Figure 6. IRF4 promotes Th2 differentiation through upregulation of IL-10 and IL-33 in DCs.

(A) Irf4^fl/fl and Irf4^fl/flCD11cCre BMDCs were stimulated with media alone or HDM overnight and assayed for Il10 and Il33 gene expression. (B) CD11b⁺ Flt3L-DCs from Irf4^fl/fl and Irf4^fl/flCD11cCre mice were treated with HDM overnight and assayed for Il10 and Il33 expression. (C) BMDCs from WT mice were stimulated with LPS and assayed by ChIP-seq for binding sites of IRF4 and Pu.1. Il10 and Il33 genes are shown. (D) HDM activated WT BMDCs were used to stimulate OTII T cells in the presence of 1 μg/mL OVAp and addition of isotype control, anti-IL-10, ST2-Fc, or both.
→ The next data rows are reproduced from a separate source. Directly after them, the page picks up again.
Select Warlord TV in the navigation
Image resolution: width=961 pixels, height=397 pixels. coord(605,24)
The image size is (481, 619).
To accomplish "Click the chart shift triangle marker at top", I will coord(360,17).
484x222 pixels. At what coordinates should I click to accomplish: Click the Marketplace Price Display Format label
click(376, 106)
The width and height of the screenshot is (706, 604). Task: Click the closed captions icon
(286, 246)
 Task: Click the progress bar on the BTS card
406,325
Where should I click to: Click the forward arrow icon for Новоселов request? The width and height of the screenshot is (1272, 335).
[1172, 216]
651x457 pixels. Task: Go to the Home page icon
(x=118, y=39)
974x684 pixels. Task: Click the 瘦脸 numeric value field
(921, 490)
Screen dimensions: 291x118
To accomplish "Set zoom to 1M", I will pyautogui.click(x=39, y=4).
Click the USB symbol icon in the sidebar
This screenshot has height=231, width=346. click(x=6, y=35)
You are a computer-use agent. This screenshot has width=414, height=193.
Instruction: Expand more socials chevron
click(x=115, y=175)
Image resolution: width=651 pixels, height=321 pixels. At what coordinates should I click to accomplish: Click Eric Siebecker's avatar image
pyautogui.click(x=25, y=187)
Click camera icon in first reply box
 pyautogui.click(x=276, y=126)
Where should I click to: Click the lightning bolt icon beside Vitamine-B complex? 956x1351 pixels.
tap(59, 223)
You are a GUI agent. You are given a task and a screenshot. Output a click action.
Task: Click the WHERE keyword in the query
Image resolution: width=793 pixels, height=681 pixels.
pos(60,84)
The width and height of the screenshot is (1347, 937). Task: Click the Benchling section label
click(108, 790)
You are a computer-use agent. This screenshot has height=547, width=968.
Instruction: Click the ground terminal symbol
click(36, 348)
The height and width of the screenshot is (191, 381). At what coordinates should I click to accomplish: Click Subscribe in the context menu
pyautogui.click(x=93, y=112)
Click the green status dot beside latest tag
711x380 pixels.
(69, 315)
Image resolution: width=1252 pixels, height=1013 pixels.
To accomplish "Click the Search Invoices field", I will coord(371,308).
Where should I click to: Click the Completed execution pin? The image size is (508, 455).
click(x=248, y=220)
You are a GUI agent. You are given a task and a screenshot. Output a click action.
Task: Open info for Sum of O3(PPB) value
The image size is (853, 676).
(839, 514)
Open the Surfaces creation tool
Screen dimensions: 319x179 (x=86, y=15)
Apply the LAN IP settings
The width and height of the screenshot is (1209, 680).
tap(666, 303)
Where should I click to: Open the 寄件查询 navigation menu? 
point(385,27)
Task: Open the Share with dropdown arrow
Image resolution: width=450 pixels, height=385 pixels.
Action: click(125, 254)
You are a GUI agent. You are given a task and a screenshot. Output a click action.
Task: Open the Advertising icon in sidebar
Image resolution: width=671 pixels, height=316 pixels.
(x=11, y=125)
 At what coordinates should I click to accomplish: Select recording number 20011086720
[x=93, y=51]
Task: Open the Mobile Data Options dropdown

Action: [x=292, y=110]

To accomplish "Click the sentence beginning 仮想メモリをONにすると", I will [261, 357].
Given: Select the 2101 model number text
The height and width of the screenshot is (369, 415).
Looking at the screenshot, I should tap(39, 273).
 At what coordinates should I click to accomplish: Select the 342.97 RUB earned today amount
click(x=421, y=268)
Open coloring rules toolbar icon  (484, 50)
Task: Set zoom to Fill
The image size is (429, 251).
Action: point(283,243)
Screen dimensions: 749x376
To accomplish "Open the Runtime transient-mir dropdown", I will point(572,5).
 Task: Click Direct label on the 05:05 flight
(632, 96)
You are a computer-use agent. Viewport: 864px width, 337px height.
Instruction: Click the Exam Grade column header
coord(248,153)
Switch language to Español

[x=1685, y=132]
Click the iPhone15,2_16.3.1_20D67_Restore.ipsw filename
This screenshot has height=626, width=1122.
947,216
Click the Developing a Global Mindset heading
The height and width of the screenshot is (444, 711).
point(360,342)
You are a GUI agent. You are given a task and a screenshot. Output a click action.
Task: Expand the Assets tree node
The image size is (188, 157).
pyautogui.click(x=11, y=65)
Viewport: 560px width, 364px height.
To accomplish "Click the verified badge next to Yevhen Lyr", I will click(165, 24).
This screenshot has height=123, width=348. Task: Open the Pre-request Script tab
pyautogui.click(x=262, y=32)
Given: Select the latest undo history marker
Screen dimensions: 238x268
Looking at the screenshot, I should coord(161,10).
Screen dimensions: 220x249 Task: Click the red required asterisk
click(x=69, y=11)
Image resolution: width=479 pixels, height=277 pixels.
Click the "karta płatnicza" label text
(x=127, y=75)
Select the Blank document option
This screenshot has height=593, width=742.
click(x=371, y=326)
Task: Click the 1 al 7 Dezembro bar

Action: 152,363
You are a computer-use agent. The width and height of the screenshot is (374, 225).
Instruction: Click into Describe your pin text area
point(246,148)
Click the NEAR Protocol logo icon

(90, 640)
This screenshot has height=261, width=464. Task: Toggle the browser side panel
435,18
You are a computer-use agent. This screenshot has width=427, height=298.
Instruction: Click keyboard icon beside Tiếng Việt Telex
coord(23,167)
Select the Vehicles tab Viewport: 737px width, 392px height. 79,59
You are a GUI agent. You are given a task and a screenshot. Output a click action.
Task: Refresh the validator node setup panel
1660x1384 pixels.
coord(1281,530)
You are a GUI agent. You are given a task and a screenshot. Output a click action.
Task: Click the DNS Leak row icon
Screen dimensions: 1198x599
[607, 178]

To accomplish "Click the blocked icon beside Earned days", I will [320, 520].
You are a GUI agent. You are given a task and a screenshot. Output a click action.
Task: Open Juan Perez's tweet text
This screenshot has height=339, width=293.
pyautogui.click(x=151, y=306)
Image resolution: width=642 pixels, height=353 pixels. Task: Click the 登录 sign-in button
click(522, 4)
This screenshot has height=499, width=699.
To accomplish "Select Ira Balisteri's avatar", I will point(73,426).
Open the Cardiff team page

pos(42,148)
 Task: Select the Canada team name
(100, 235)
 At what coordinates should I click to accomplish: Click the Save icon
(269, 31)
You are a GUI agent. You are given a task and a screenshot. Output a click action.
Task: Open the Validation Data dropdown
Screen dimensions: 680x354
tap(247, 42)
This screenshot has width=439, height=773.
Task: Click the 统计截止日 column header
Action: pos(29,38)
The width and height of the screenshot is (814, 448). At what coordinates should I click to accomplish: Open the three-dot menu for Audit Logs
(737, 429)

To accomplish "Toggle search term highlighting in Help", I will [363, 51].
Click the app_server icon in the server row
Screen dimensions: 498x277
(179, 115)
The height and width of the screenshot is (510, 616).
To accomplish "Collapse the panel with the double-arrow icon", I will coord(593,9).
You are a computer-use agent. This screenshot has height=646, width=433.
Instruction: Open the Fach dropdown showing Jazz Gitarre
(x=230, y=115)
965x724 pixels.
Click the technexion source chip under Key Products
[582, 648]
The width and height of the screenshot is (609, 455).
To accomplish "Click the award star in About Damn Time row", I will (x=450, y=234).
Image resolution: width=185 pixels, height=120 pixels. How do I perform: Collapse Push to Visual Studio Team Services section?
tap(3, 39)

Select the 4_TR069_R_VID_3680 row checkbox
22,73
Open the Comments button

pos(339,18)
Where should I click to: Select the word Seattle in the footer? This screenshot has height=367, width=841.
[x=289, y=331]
OTII cells were collected 5 days later and restimulated for cytokine secretion. (E) Irf4^fl/fl and Irf4^fl/flCD11cCre BMDCs were used to differentiate OTII T cells in the presence of HDM, OVAp, and addition of media or recombinant IL-10, IL-33, or IL-10+IL-33. T cells were collected and restimulated for cytokine production. Data represent the mean ± SEM and tested for significance by Student’s t-test; *, P<0.05; **, P<0.01; ***, P<0.001. Data are representative of two or three independent experiments with 3-to-6 replicates per experimental group.